As he had hoped, it was solid, and Chris was flying forward and down to the ground, while behind him, Decurion clattered against the wall of frozen time. Unfortunately, he was between the teen villain and the tigrish mastermind again. Fortunately, the tiger was making no moves to break out of the vines with which Kumi had wrapped him. Chris wondered if he even could. Might the vines be affected by the stasis field, too?

Mindful, Chris struck behind, thrusting his blade straight and low. Once again, he heard the Blue Tranquility hit plywood. This time, though, the thrust was true, and the Roman shield sliced easily, letting the blade bite deep through the scale mail and into the soft flesh beyond. A warm spray wetted Chris’s pant legs.

After letting his blade cut just for a moment, Chris threw himself forward, letting the momentum of  his body drag his sword through the shield, ending with a cartwheel that brought him up beside the tiger, almost in hand’s reach. He was taking chances, he knew, as he surveyed the scene in front of him, Mario on the ground, doubled over a wound to the gut.

“Will he heal?” Chris snarled. “Will Eve heal? After what you’ve done to her? Or will you just ‘dispose’ of her, too?”

“Why would you think that?” The tiger asked. “She’s my daughter. And the boy is almost my son.”

“Almost,” Chris shot. Was Mario crying? Come on, boy, Chris thought to himself, heal yourself.

“We’re a close family. Rather like yours. I can do what I like with them.”

Mario still showed no signs of getting up. Uncertainly, Chris made to head towards him. I can probably fix the wound, Chris thought. It’s not like he’s bled out yet. Only he could be, if Chris’s blade had cut a major vessel. Though even with half his attention on Mario, Chris still found time to be angry at the tiger-man. “That’s not how it works!”

“In some families. I’ll grant you that, Christopher Wong. You know what the best thing about dropping years of my life into the role of ‘Mr. Sinclair’ was? Meeting your father. What a hard, honed man he was. The perfect agent for everyone he worked for. We didn’t deserve to be so disappointed by his children.”

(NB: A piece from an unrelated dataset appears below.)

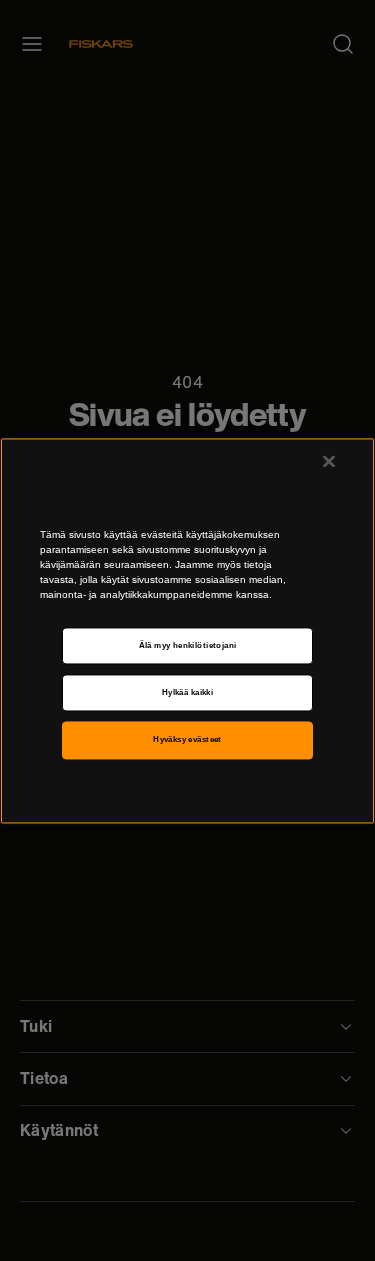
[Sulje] (329, 461)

“’We?’ What’s your beef? That we’re not metagenetic supermen? If Mario and Eve are your examples,” Chris asked. “Thank God for that.”

“Well, yes, I am disappointed that your Okanagan heritage was suppressed by that no-account Wong blood, but I am just thinking of your father. He thought you and especially your sister would make good agents for the right cause. Instead I find you running off to your prattling, praying uncle. Well, I imagine that Charlotte will be easy enough to recruit once you’re dead.”

“Charlotte would never join up with someone who killed her brother!” Chris could feel anger rising in him.

“No, she wouldn’t. That’s why I won’t tell her it was me. Secrets work best when they’re secret. Say, has anyone ever told you who killed your father?”

Out on the floor, Mario shuddered and uncoiled, lying on his side. Long, gray loops of intestines slid out of his stomach, and Chris threw up a little in his mouth. “My Dad’s not dead!”

“Undeath, even as a lich, is not the same thing as being alive. It was your auntie, you know. A classic backstab, the way your father tells it.”

Mario rolled over on his side and arched his back as his feet began to drum against the floor. “No!” Chris screamed, as he ran to the dying boy on the floor.

Carefully, Chris knelt to see what was going on. But not nearly carefully enough. The intestines disappeared, and Mario rolled to his feet, taking Chris in a wrestling grip from behind.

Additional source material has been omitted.